▶ [Work to be completed]:
Your answer should repeat every record verbatim.
........
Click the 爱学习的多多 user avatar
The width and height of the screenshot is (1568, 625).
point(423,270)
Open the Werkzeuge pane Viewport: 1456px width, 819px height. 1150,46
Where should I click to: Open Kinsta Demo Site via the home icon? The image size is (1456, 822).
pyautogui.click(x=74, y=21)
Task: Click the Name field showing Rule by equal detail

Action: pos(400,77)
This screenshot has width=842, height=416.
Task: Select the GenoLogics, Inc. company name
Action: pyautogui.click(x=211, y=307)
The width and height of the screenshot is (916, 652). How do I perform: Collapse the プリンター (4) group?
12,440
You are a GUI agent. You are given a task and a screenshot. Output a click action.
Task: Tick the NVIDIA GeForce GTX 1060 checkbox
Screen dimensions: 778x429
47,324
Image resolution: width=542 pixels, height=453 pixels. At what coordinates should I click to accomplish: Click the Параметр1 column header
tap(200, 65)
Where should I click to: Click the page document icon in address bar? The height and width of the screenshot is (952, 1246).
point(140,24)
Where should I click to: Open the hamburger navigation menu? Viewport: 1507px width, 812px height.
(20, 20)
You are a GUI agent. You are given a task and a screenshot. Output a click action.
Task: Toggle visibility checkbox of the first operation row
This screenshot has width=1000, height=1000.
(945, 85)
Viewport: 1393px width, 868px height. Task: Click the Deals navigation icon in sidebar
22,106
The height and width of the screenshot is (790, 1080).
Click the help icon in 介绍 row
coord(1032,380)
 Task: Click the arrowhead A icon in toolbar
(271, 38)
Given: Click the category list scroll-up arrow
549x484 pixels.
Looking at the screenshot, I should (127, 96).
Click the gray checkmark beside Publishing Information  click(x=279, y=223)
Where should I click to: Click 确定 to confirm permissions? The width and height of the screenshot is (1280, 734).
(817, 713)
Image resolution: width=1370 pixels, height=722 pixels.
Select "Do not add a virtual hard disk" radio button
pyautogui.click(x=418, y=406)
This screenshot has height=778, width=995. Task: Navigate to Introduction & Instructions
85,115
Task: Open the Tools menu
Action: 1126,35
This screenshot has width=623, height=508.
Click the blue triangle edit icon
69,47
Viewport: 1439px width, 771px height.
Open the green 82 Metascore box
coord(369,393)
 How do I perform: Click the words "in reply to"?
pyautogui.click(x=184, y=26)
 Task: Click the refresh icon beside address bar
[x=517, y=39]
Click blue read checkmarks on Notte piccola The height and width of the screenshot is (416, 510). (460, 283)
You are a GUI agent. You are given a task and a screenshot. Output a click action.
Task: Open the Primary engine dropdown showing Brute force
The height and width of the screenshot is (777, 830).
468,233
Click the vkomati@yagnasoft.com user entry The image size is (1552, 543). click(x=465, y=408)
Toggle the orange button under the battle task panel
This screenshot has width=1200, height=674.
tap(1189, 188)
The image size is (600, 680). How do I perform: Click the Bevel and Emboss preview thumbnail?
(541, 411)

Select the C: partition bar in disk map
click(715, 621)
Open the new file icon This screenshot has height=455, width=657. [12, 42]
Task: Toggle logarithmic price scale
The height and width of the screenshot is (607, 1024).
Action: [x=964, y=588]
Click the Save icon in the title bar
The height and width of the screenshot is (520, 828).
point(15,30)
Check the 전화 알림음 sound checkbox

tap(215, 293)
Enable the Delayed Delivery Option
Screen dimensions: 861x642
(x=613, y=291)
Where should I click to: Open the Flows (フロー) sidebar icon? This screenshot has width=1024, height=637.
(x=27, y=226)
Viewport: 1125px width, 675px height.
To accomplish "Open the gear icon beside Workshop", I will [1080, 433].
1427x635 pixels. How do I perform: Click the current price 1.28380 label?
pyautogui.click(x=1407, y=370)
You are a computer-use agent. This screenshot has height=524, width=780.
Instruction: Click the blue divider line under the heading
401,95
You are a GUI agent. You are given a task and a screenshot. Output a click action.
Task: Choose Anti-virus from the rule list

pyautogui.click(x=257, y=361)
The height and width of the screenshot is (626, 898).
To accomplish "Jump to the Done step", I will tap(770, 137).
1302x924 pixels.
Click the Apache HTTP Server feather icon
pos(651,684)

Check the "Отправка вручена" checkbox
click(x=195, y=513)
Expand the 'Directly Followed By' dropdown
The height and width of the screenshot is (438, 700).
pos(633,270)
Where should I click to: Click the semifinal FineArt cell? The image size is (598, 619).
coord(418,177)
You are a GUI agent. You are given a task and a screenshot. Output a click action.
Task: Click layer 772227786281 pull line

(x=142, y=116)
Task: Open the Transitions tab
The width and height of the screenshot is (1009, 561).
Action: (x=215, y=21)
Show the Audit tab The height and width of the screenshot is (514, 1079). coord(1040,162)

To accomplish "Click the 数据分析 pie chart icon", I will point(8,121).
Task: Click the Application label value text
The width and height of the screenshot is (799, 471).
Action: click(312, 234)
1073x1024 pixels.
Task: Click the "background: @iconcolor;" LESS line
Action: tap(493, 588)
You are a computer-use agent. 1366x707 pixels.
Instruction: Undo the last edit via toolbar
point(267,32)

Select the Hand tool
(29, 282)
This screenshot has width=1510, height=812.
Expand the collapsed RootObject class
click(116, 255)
........
▶ [Reply to the exercise]:
Click the 爱学习的多多 user avatar
The width and height of the screenshot is (1568, 625).
point(423,270)
Open the Werkzeuge pane Viewport: 1456px width, 819px height. 1150,46
Where should I click to: Open Kinsta Demo Site via the home icon? The image size is (1456, 822).
pyautogui.click(x=74, y=21)
Task: Click the Name field showing Rule by equal detail

Action: pos(400,77)
This screenshot has width=842, height=416.
Task: Select the GenoLogics, Inc. company name
Action: pyautogui.click(x=211, y=307)
The width and height of the screenshot is (916, 652). How do I perform: Collapse the プリンター (4) group?
12,440
You are a GUI agent. You are given a task and a screenshot. Output a click action.
Task: Tick the NVIDIA GeForce GTX 1060 checkbox
Screen dimensions: 778x429
47,324
Image resolution: width=542 pixels, height=453 pixels. At what coordinates should I click to accomplish: Click the Параметр1 column header
tap(200, 65)
Where should I click to: Click the page document icon in address bar? The height and width of the screenshot is (952, 1246).
point(140,24)
Where should I click to: Open the hamburger navigation menu? Viewport: 1507px width, 812px height.
(20, 20)
You are a GUI agent. You are given a task and a screenshot. Output a click action.
Task: Toggle visibility checkbox of the first operation row
This screenshot has width=1000, height=1000.
(945, 85)
Viewport: 1393px width, 868px height. Task: Click the Deals navigation icon in sidebar
22,106
The height and width of the screenshot is (790, 1080).
Click the help icon in 介绍 row
coord(1032,380)
 Task: Click the arrowhead A icon in toolbar
(271, 38)
Given: Click the category list scroll-up arrow
549x484 pixels.
Looking at the screenshot, I should (127, 96).
Click the gray checkmark beside Publishing Information  click(x=279, y=223)
Where should I click to: Click 确定 to confirm permissions? The width and height of the screenshot is (1280, 734).
(817, 713)
Image resolution: width=1370 pixels, height=722 pixels.
Select "Do not add a virtual hard disk" radio button
pyautogui.click(x=418, y=406)
This screenshot has height=778, width=995. Task: Navigate to Introduction & Instructions
85,115
Task: Open the Tools menu
Action: 1126,35
This screenshot has width=623, height=508.
Click the blue triangle edit icon
69,47
Viewport: 1439px width, 771px height.
Open the green 82 Metascore box
coord(369,393)
 How do I perform: Click the words "in reply to"?
pyautogui.click(x=184, y=26)
 Task: Click the refresh icon beside address bar
[x=517, y=39]
Click blue read checkmarks on Notte piccola The height and width of the screenshot is (416, 510). (460, 283)
You are a GUI agent. You are given a task and a screenshot. Output a click action.
Task: Open the Primary engine dropdown showing Brute force
The height and width of the screenshot is (777, 830).
468,233
Click the vkomati@yagnasoft.com user entry The image size is (1552, 543). click(x=465, y=408)
Toggle the orange button under the battle task panel
This screenshot has width=1200, height=674.
tap(1189, 188)
The image size is (600, 680). How do I perform: Click the Bevel and Emboss preview thumbnail?
(541, 411)

Select the C: partition bar in disk map
click(715, 621)
Open the new file icon This screenshot has height=455, width=657. [12, 42]
Task: Toggle logarithmic price scale
The height and width of the screenshot is (607, 1024).
Action: [x=964, y=588]
Click the Save icon in the title bar
The height and width of the screenshot is (520, 828).
point(15,30)
Check the 전화 알림음 sound checkbox

tap(215, 293)
Enable the Delayed Delivery Option
Screen dimensions: 861x642
(x=613, y=291)
Where should I click to: Open the Flows (フロー) sidebar icon? This screenshot has width=1024, height=637.
(x=27, y=226)
Viewport: 1125px width, 675px height.
To accomplish "Open the gear icon beside Workshop", I will [1080, 433].
1427x635 pixels. How do I perform: Click the current price 1.28380 label?
pyautogui.click(x=1407, y=370)
You are a computer-use agent. This screenshot has height=524, width=780.
Instruction: Click the blue divider line under the heading
401,95
You are a GUI agent. You are given a task and a screenshot. Output a click action.
Task: Choose Anti-virus from the rule list

pyautogui.click(x=257, y=361)
The height and width of the screenshot is (626, 898).
To accomplish "Jump to the Done step", I will tap(770, 137).
1302x924 pixels.
Click the Apache HTTP Server feather icon
pos(651,684)

Check the "Отправка вручена" checkbox
click(x=195, y=513)
Expand the 'Directly Followed By' dropdown
The height and width of the screenshot is (438, 700).
pos(633,270)
Where should I click to: Click the semifinal FineArt cell? The image size is (598, 619).
coord(418,177)
You are a GUI agent. You are given a task and a screenshot. Output a click action.
Task: Click layer 772227786281 pull line

(x=142, y=116)
Task: Open the Transitions tab
The width and height of the screenshot is (1009, 561).
Action: (x=215, y=21)
Show the Audit tab The height and width of the screenshot is (514, 1079). coord(1040,162)

To accomplish "Click the 数据分析 pie chart icon", I will point(8,121).
Task: Click the Application label value text
The width and height of the screenshot is (799, 471).
Action: click(312, 234)
1073x1024 pixels.
Task: Click the "background: @iconcolor;" LESS line
Action: tap(493, 588)
You are a computer-use agent. 1366x707 pixels.
Instruction: Undo the last edit via toolbar
point(267,32)

Select the Hand tool
(29, 282)
This screenshot has width=1510, height=812.
Expand the collapsed RootObject class
click(116, 255)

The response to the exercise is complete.